頬をなでる風が少し冷たくなってきた。
買い物袋を抱えたルークは、陽の暮れかかったシェリダンの、海原のよく見える展望台に佇んでいた。
今日はルークとティアが買い物当番で、さっきまで一緒に店巡りをしていたのだったが、薬品の仕入れの途中で昔馴染みに偶然会った彼女が立ち話をするのを邪魔しては悪いと、自分だけ少し離れたここへやってきたのだった。
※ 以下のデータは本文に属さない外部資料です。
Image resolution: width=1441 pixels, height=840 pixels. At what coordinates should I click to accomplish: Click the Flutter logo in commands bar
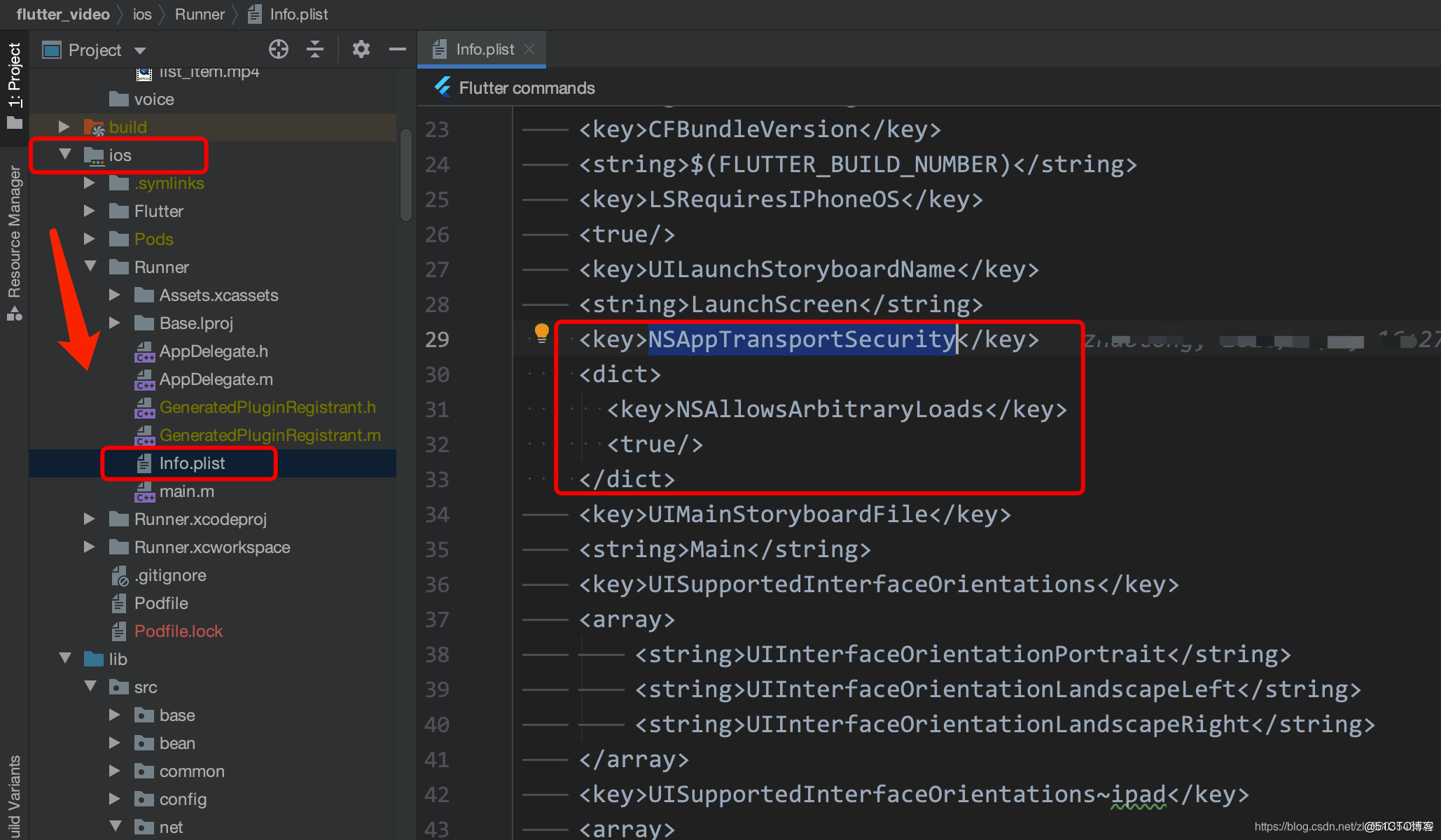click(x=443, y=88)
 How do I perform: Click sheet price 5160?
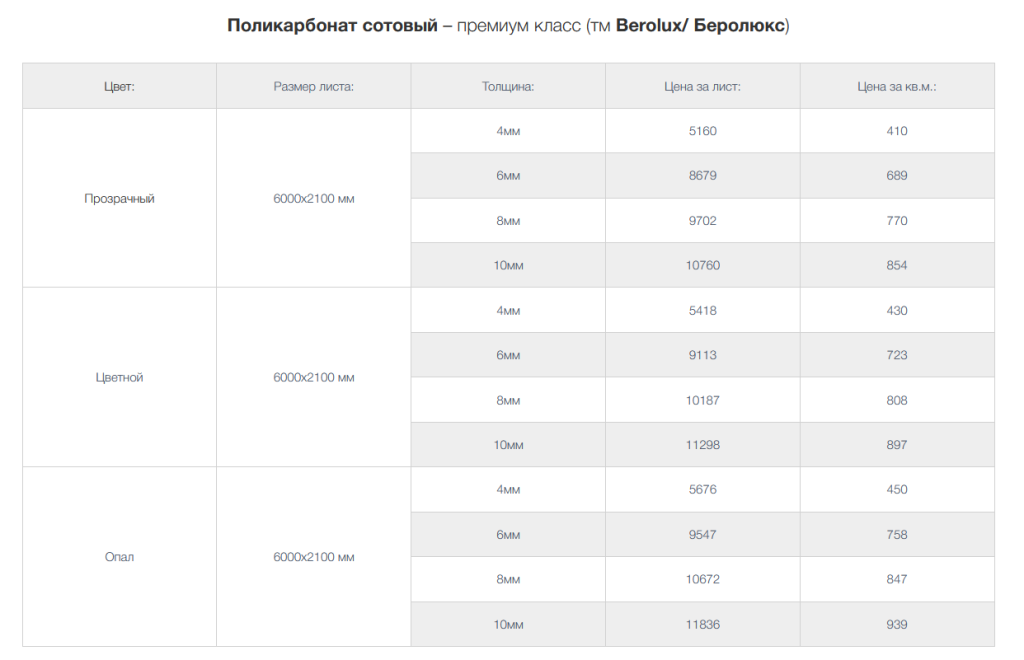(702, 131)
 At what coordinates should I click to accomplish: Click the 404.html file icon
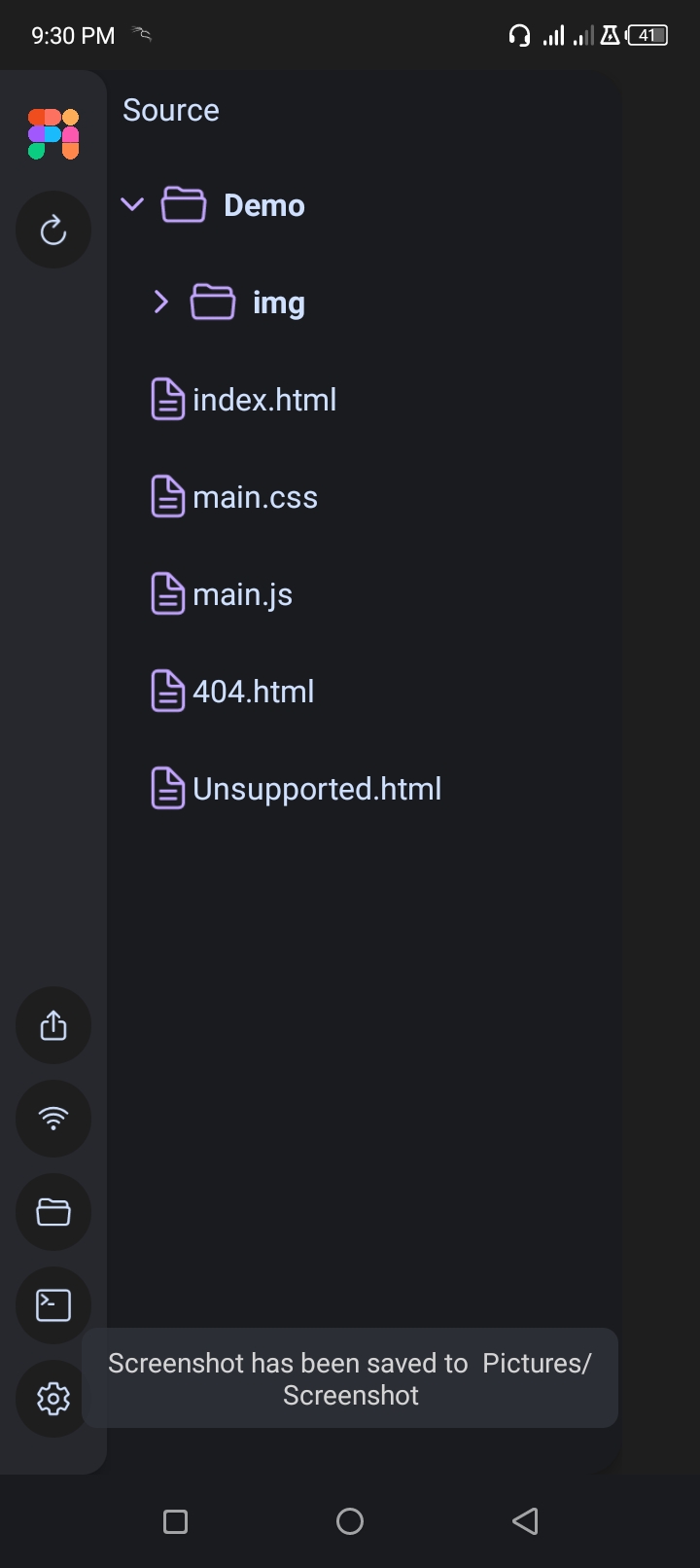click(x=167, y=691)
しかしさすがにこれだけの荷物を一人で持って歩くのは辛かったので、そばにあったチェアに荷物を置きその横に腰掛けた。
「ふぅ。」
重たい荷物から一時的に開放され、やれやれと一息ついたルークは、あと半分で水平線に沈んでしまいそうになっている夕日を眺めていた。
「陽が沈む時って、こんなに早く感じるんだな。」
キラキラと光る水面を見つめながら、ふと自分の両手に視線を落とした。
この頃は日に何度も、自分の手が透き通って見えるようになっていた。
そんな時はこの水面の様に、自分の両手が光を放っているようにも感じた。
「俺が消えるのも、こんな風にあっという間なのかな。」
そう思うと急に不安になって、ギュッと両方の拳を握り締めた。
そんなルークの身体を心配して、毎晩ジェイドが診察してくれている。
彼は気休めの安い言葉でルークを慰めたりはしない。ただ一言、
「決して楽観できる状態ではありません。ですから無理は謹んで下さい。」
と言うだけだ。だがその言葉を聞く度ルークは、自分が選んだ自分の未来を自覚し、1日1日を大切にしようと思う。そしてまだ明日も生きられるんだ、と少しだけ嬉しくなる。
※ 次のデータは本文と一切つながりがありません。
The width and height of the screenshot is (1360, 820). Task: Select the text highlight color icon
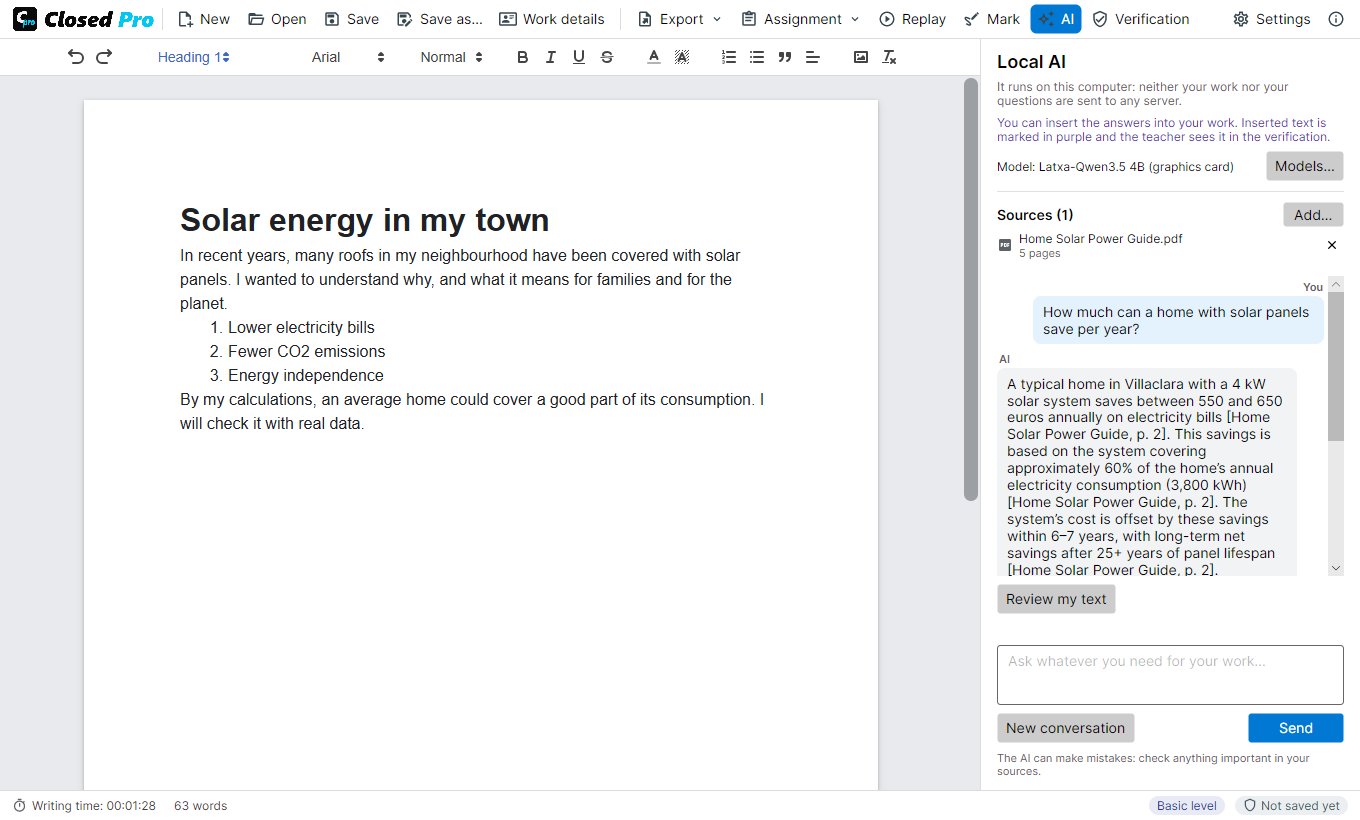682,57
良くなっている、と言われている訳でもないのに不思議なものだ。でも今の自分には、ジェイドの言葉はとても誠実だ、と感じられる。昔の自分だったら、嘘でも大丈夫という言葉を聞きたがっただろう。
「俺もずい分変われたよな。」
ぼそり、とルークは呟いた。
実際は自分の最期を考えるととても怖い。出来ればこの不安を取り去りたい。でもそれでは駄目なのだ。この現実を直視しそれを受け入れなければ。この不安に、そして何よりも負けそうな自分に打ち勝ちたい。昔の様に都合の悪い事から逃げ出したりしたくはない。ルークは必死に後ろ向きになりそうな自分と戦っていた。
今日も生きられた。明日も生きられる。きっと明後日だって。でも・・・。
─消えたくない。消えたくない。消えたくない!
震える両手を重ね、自分のうつむき加減のおでこに押し当てた。その姿はまるで、何かに祈っているかのようにも見えた。